Wespennest. Zeitschrift für brauchbare Texte und Bilder

Nummer 179 - Viele Sprachen – eine Sprache?

Im alten Spiel «Natur gegen Kultur» haben sich Sprachdenker und Kulturanthropologen des 19. und 20. Jahrhunderts mal der einen, mal der anderen Seite zugeschlagen. Wer auf diese Auseinandersetzung zurückblickt, kann mitunter hochtrabende Irrtümer wie Benjamin Whorfs Schlussfolgerungen zur Grammatik der Hopi finden. «Words colour your world», balanciert der Oxforder Linguist Guy Deutscher aus, sie errichten aber keine unüberwindlichen Denkmauern zwischen einzelnen Sprachen.

Der «wespennest»-Herbstschwerpunkt forscht nicht zu Verbformen einzelner Stammessprachen, im Fokus stehen vielmehr spezifische Vorstellungen heutiger Literatur und Gesellschaft: So etwa die emphatische Auffassung von Sprache als wahrer, letzter Heimat – und die populistische Vereinnahmung «heimatlicher» Mundart.

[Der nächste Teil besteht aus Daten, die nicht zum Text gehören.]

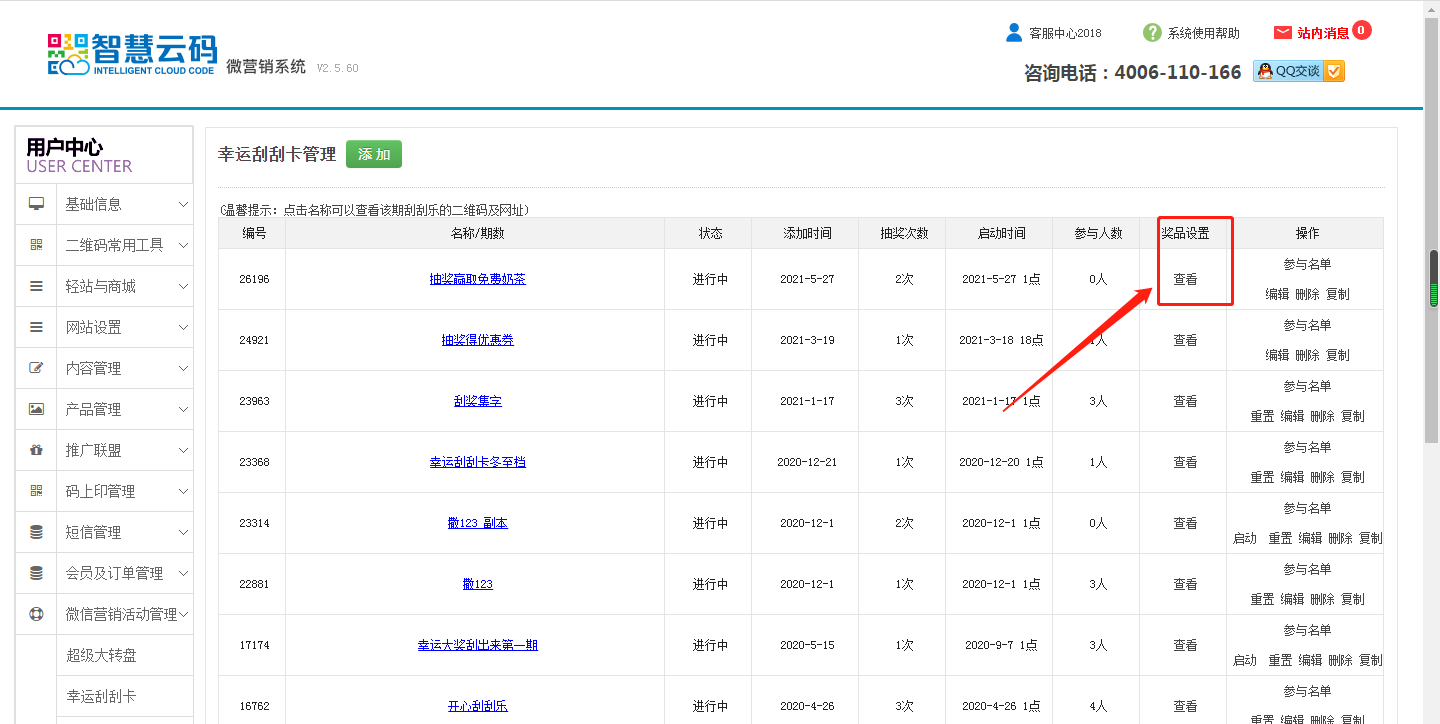1440x724 pixels.
Task: Select the 幸运刮刮卡 submenu item
Action: point(101,696)
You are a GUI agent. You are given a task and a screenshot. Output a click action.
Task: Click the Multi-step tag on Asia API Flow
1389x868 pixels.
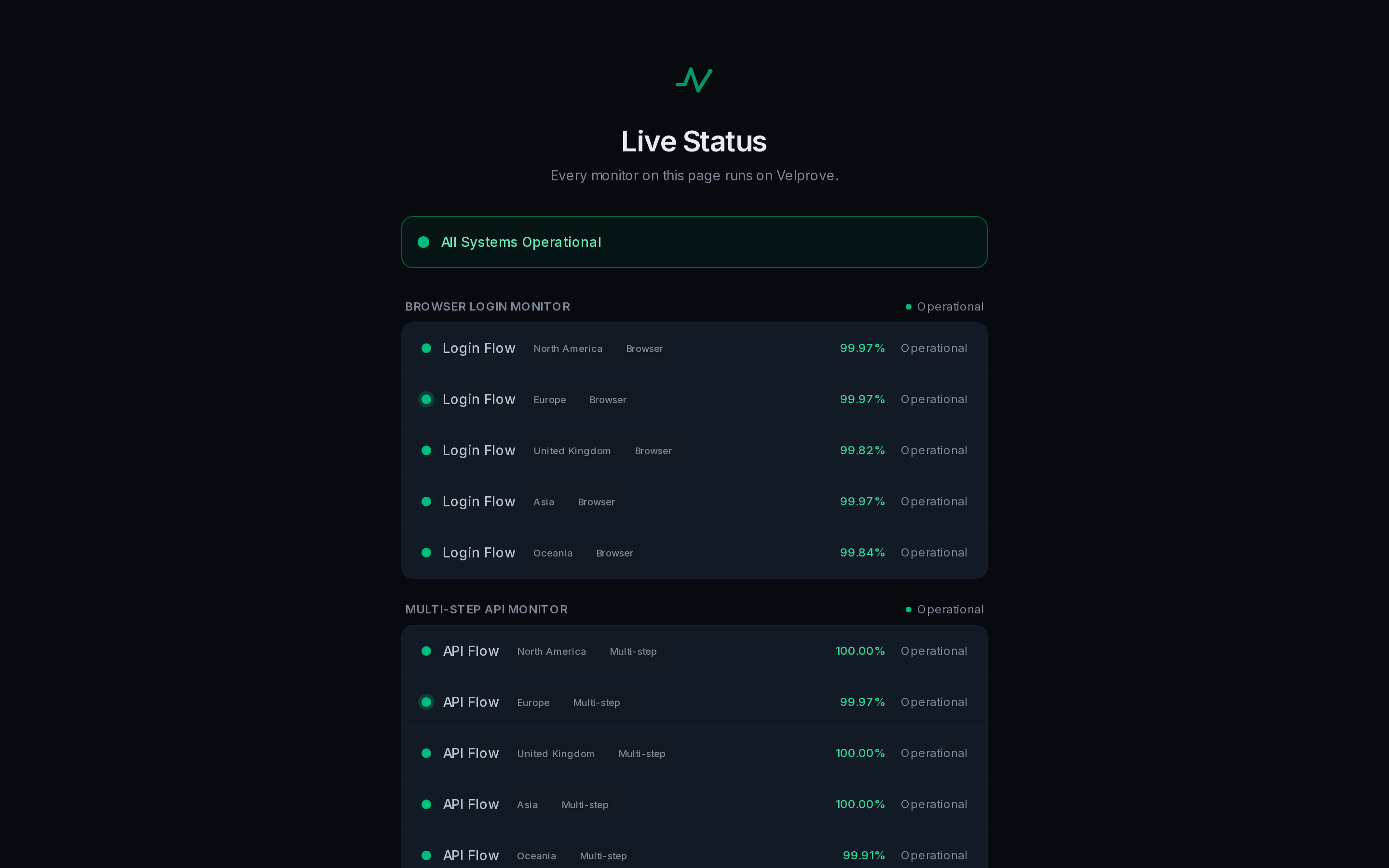coord(585,804)
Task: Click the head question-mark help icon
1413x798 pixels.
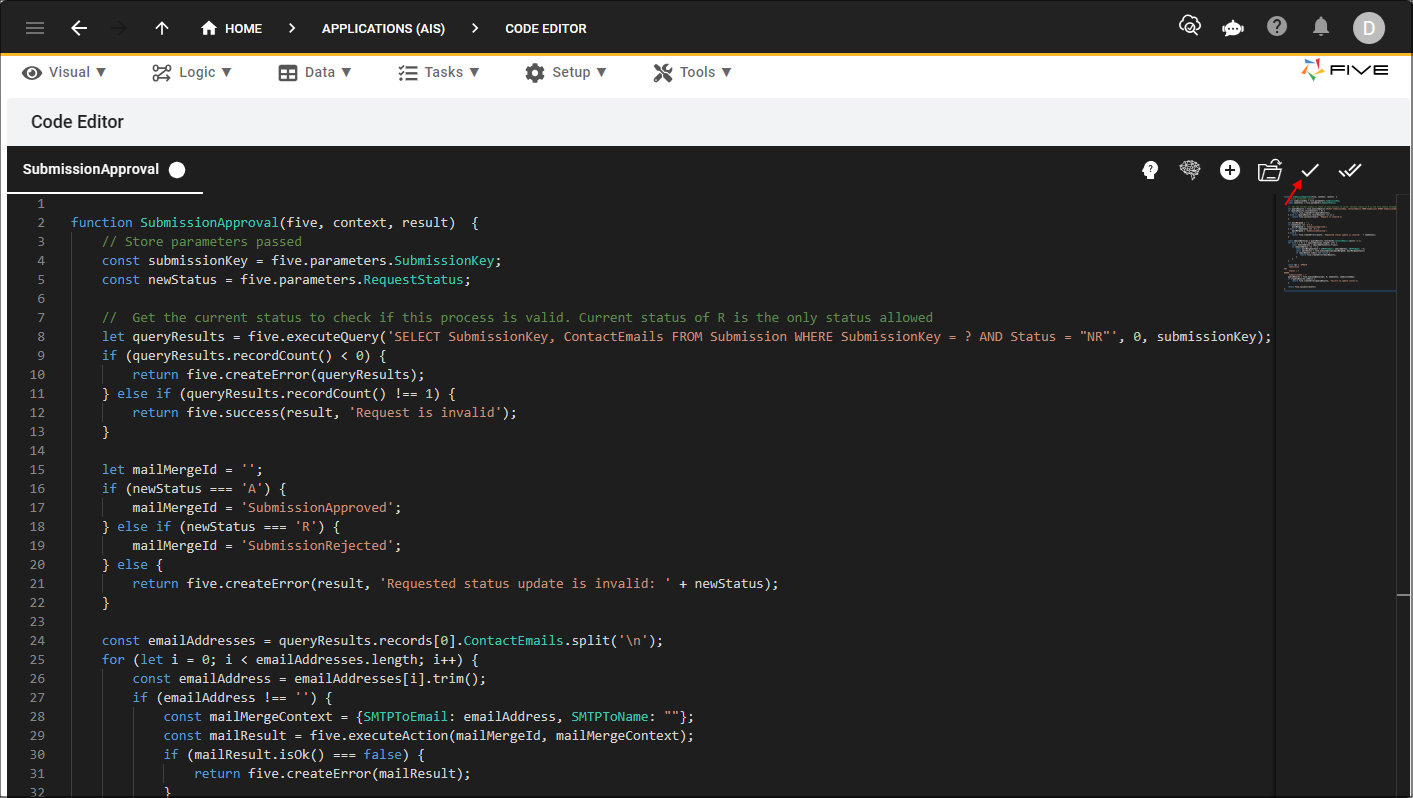Action: pyautogui.click(x=1150, y=170)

Oder die politische Festschreibung von Mehrsprachigkeit in Europa – die aber für die Mehrheit der europäischen Bevölkerung bis heute nicht gelebte Praxis ist. Und warum muss, wer zuwandert und mehrere «Küchentischsprachen» mitbringt, oft erfahren, dass nicht jede Mehrsprachigkeit gleich viel zählt?
Mit dem biblischen Turmbau haben sich viele literarisch Schaffende – interpretierend, nacherzählend, sprachverwirrend – beschäftigt. «Das grosse Babel,n» (Ferdinand Schmatz) ist zuallererst eine dichterische Tätigkeit.